Port operators ahead of surface transporters
Within Elara Logistics universe, we expect port operators to outperform surface transporters, led by healthy YoY growth in EXIM cargo and consolidation of past acquisitions. For B2B and B2C surface transportation, demand is expected to be slow due to seasonality in the business and high competitive intensity. We believe volume growth is likely to improve, led by good monsoons and rate cut-led boost to consumption. Amid slow demand, expect network/capacity expansion to be delayed as the focus moves to improvement in utilization. Our top picks in the sector are Adani Ports & SEZ (ADSEZ IN) and Delhivery (DELHIVER IN).

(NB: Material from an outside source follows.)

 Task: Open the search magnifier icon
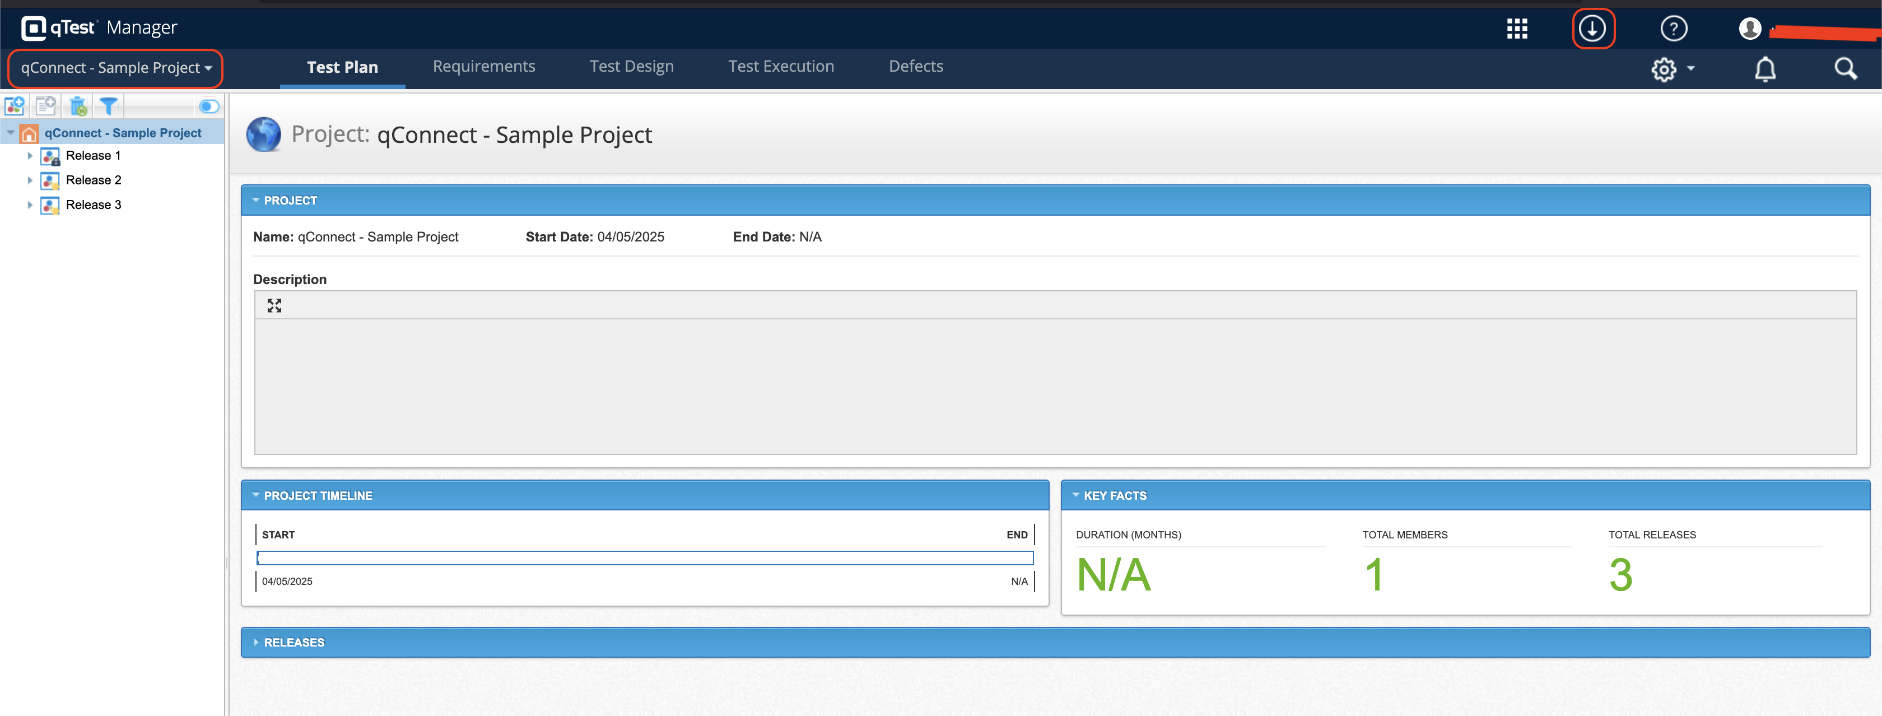[1846, 69]
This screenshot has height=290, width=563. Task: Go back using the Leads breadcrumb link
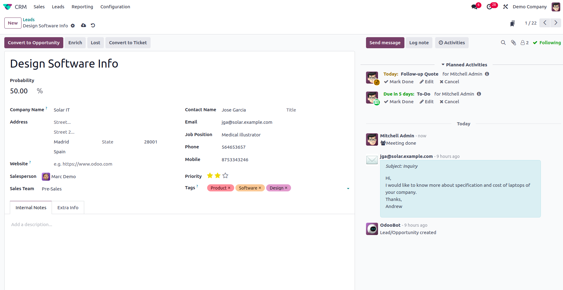[29, 19]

Despite global trade disruptions, volumes at Indian ports stable: Despite tariffs levied by the US and Israel-Iran conflict, volumes at major Indian ports grew 5.7% YoY, led containers (due to trade moving through the Cape of Good Hope) and iron ore (on pick-up in Chinese steel market). ADSEZ reported a cargo volume growth of 10.6% in Q1 to 120mt, with operations continuing at the Haifa port in Israel. We expect consolidated revenue to grow 22% YoY to INR 85bn, driven by all the three segments – i.e., ports, marine and logistics. EBITDA margin is expected to decline 130bps YoY to 59.7% due to a change in mix. Expect volume growth for JSW Infrastructure (JSWI IN) to slow down to 7.5% due to optimal utilization at JSW Steel’s plants and maintenance shutdown at one of the blast furnaces at Dolvi in May. The Logistics acquisition may be scaled up, likely leading to 22% YoY rise in consolidated revenue, with EBITDA margin likely dropping 130bps YoY to 49.7%, led by a change in mix.

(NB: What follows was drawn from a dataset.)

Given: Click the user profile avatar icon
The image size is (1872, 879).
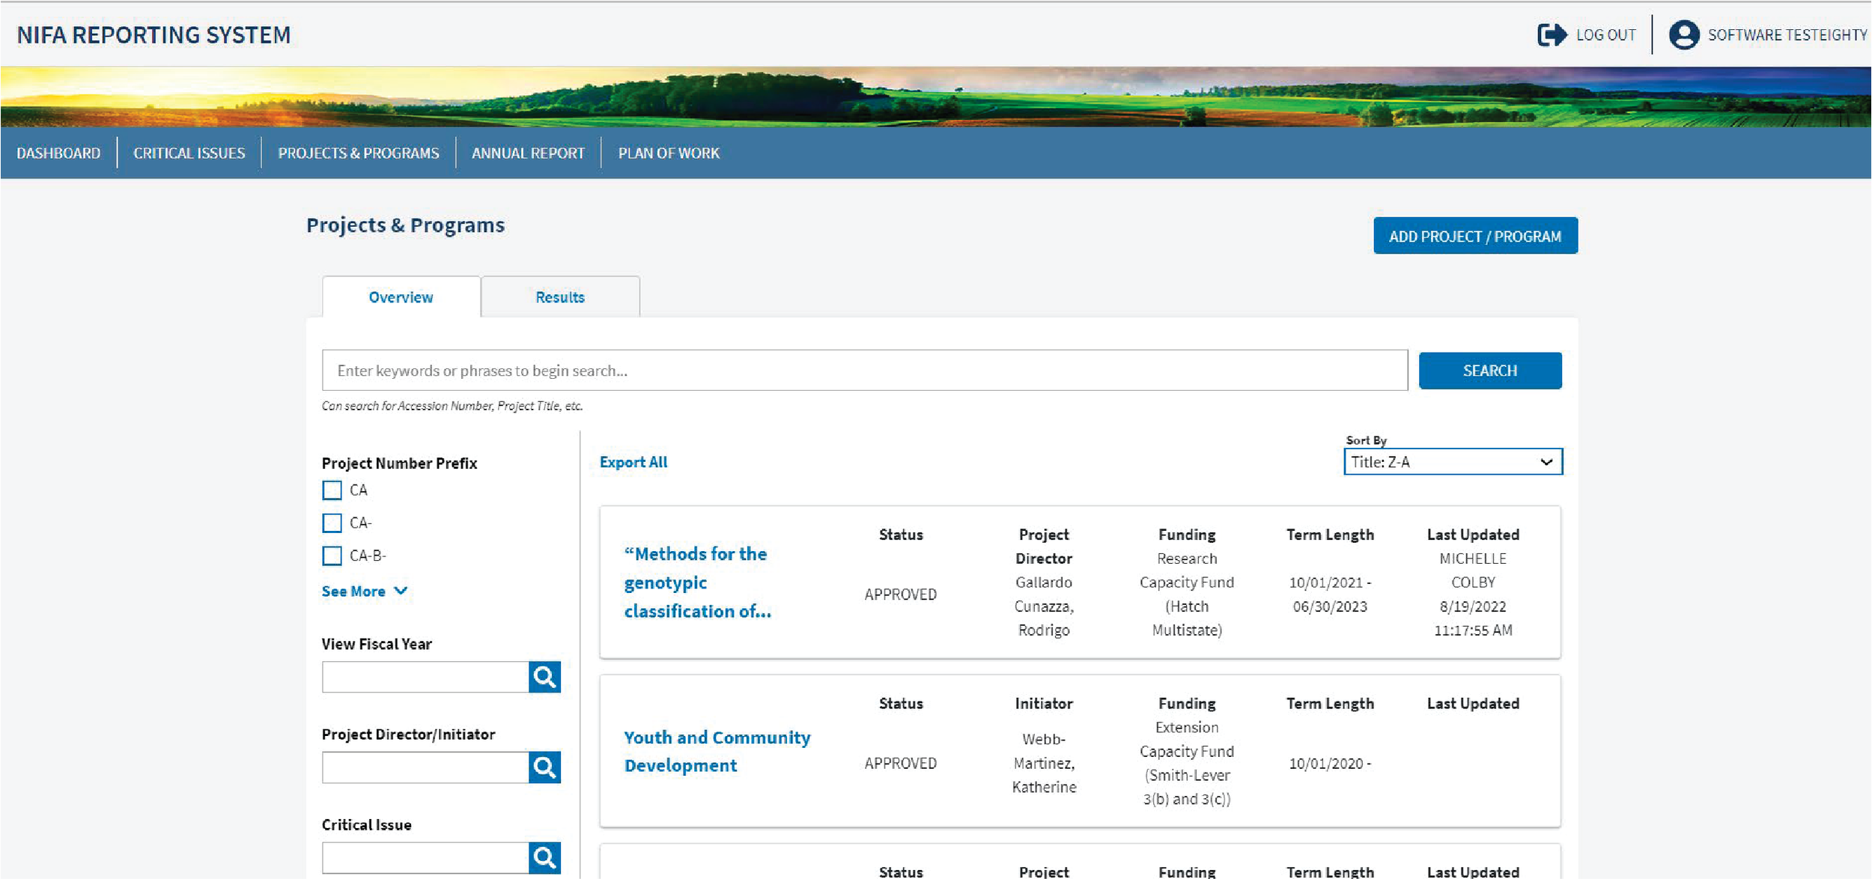Looking at the screenshot, I should tap(1683, 35).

B2C industry – Consolidation to aid pick-up in volume: A slowdown in volume growth in e-commerce (across platforms) and increased insourcing by Meesho through Valmo (of up to 50-70%) should keep B2C volumes for Delhivery muted. We expect volume growth of 3% YoY, with yields stable. The approval for Ecom Express acquisition received in Q1, the integration process and associated one-time cost of INR 3bn may likely be booked in the next two quarters. With the industry consolidating, volume growth is likely to gain traction, for large players
B2B demand, mixed bag; network expansion could be delayed: B2B volume demand across sectors and SME customers may be a mixed bag (GST collections also marginally eased in May and June post strong show in April). As regards volume, VRL Logistics (VRL IN) may be down 13% YoY (due to tariff hikes, leading to cargo loss), Allcargo may post a flat trend YoY (due to ongoing migration towards better service quality), Blue Dart may see a rise of 8% YoY (on better utilization) and Delhivery may see a surge of 11% YoY, led by competitive pricing and market share gains. In the 3PL space, revenue for Mahindra Logistics (MAHLOG IN) may grow 12%, led by the SCM segment, while its B2B Rivigo business may continue to be a drag. In Q1, Blue Dart Express’ (BDE IN) CFO resigned and MAHLOG appointed a new MD and CEO to revive profitability. Diesel prices largely remain stable YoY, leading to stability in profits.